In last week’s article I wrote about the 1995 report which had been commissioned by then Governor Frank Keating. The Keating report was entitled, “A Government As Good As Our People,” and analyzed some of the challenges to holding Oklahoma state government accountable.
The report was produced by the Commission of Government Performance which was comprised of business and community leaders from across Oklahoma working with a team of 50 state employees.
As you will recall from last week’s article, I describe how the findings in the report appeared to be mostly ignored by Oklahoma lawmakers at the time.
The subject matter of last week’s article focused on those findings with the state’s governance structure and the need to downsize the number of agencies, boards and commissions (ABCs).

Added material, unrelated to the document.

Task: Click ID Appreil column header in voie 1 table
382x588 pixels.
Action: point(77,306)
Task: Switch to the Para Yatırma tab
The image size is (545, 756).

I also wrote about the report’s suggestion that we empower the Governor and also the people of Oklahoma to hold unresponsive and inefficient agency leaders to account.
There were a number of other findings in the report which I found to be of interest.
For example, the 5.3 billion dollars of unfunded retirement system liabilities were an area of serious concern brought out by the authors of the report. The report advised Oklahoma policy makers to take immediate steps to address the unfunded liability problem. That advice simply was not heeded! In just the teachers’ retirement system alone, the state is liable for over 10 billion dollars of unfunded obligation today. I cannot begin to comprehend how the policy makers of 15 years ago could ignore these findings and not reform Oklahoma’s retirement systems.
Instead of taking action, Oklahoma politicians continued to raise retirement benefits without finding a way to make up for the unfunded liabilities.
Finding a remedy for these liabilities is a task we can accomplish by immediately transferring all pre-vested state and education employees who participate in the state’s two largest retirement funds into a defined-contribution retirement system. In order to meet the legacy unfunded liabilities handed down to us by generations of irresponsible politicians, we must sell non-essential state assets and properly fund our obligations to current retirees. This strategy will ensure that the liabilities are met and will get politicians out of the business of the retirement system.
Another recommendation of the report which I found interesting was the suggestion that Oklahoma should consolidate its state government IT operations under unified oversight and management.
This suggestion was also not heeded by legislators and for years, millions of dollars of uncoordinated spend went through Oklahoma’s many agency level IT departments.
Readers of past updates will recall the tremendous commitment for legislative leaders to finally accomplish this task during the 2009 legislative session. As a result, Oklahoma became one of the last states to design a state Chief Information Officer’s position with the power to conduct long term IT planning.
The impact of this reform could be felt as soon as this budget year as the state CIO prepares to release a report demonstrating millions of dollars of savings through a consolidated state IT operation.
Had the report’s suggestion been followed fifteen years ago, millions of dollars would have been saved because the state could have conducted a cohesive IT approach as new technologies evolved.
It is now our job as legislators to adopt more of these types of common sense reforms and stop playing the political games which have caused so much unnecessary cost to Oklahoma taxpayers.